Syntactically anotated corpus: lifelong work?

Publication

Abstract

Syntactic analysis of Czech from the centering perspective (eg. Grosz, Weinstein, Joshi, 1995; Walker, Joshi, Prince, 1998) is based on partially automated and partially manual annotation of the so called Centers of attention (Sidner, 1981; Brennan, Friedman, Pollard , 1987).

It is not possible to use existing corpora (ČNK, PDT) otherwise than as a source of individual texts, since the aim of the project Centering and Czech - syntactic analysis is to describe the general principles of construction of the Czech text. Centering theory has several basic features that are the determining criteria for the parameters of such corpus.

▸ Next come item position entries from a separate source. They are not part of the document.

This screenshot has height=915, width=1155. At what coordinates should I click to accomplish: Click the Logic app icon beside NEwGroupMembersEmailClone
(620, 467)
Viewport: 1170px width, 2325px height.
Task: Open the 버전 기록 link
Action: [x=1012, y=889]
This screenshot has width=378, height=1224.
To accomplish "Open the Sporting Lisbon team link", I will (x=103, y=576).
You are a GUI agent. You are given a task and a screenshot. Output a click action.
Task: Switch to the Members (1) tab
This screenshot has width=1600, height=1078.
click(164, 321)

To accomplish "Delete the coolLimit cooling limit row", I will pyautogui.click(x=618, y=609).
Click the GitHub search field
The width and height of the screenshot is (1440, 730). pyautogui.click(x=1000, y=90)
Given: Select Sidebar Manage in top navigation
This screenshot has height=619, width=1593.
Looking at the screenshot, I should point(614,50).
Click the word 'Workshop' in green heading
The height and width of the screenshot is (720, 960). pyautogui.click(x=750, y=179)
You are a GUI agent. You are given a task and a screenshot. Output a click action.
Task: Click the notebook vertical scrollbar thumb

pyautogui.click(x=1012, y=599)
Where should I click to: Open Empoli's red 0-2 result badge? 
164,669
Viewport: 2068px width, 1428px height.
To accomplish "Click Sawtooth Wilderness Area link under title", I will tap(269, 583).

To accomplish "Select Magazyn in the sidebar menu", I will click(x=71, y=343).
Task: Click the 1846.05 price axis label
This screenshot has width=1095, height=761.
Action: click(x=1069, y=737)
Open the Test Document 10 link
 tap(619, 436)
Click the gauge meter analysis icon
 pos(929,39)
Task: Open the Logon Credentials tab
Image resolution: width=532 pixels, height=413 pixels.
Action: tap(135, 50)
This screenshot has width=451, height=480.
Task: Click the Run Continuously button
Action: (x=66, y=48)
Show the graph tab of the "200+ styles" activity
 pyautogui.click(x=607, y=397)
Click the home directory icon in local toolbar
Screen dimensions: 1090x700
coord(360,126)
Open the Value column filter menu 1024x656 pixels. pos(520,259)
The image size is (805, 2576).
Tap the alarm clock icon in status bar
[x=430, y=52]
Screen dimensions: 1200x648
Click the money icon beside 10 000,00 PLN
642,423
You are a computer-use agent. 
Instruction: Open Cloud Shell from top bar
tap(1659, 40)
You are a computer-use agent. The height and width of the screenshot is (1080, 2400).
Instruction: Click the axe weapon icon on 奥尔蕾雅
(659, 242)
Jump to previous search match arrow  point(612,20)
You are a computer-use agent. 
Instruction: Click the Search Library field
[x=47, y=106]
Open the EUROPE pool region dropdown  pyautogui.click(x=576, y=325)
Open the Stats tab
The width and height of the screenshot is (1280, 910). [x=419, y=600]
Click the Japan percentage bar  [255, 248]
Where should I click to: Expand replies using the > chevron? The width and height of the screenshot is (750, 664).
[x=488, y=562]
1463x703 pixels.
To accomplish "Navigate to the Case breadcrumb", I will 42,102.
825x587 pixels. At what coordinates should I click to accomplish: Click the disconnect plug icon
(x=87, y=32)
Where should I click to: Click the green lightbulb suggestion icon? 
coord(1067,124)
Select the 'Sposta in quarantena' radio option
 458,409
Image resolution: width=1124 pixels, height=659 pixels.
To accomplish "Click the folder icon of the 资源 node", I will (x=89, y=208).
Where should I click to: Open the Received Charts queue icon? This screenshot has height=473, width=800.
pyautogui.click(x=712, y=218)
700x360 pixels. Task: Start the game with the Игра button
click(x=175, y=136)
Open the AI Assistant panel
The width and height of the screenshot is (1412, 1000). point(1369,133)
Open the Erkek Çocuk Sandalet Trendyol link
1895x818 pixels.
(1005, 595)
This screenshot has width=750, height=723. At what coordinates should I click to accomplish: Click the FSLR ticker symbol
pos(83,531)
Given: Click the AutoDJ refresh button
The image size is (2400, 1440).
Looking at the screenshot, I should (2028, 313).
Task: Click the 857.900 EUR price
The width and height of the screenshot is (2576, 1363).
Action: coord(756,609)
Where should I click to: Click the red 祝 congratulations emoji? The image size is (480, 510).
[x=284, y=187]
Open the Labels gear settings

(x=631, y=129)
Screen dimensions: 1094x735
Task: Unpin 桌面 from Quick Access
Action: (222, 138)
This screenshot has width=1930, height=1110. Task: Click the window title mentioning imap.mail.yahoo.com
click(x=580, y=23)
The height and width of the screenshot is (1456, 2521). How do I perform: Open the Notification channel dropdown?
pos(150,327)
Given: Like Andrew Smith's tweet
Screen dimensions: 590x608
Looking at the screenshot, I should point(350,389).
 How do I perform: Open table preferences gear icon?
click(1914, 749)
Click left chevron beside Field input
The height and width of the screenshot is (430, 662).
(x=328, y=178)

The first is the fact that the centering focuses on modeling local relationships in text and consequently the requirement for the corpus, which greatly affect its size - critical utterances constitute only half of the positions of corpus (it is clear that between two immediately following utterances there may not be symmetry). The rest are utterances necessary for annotation: immediately preceeding utterances, but hey can not be considered as critical tokens, as for them there are no immediately preceeding utterances available.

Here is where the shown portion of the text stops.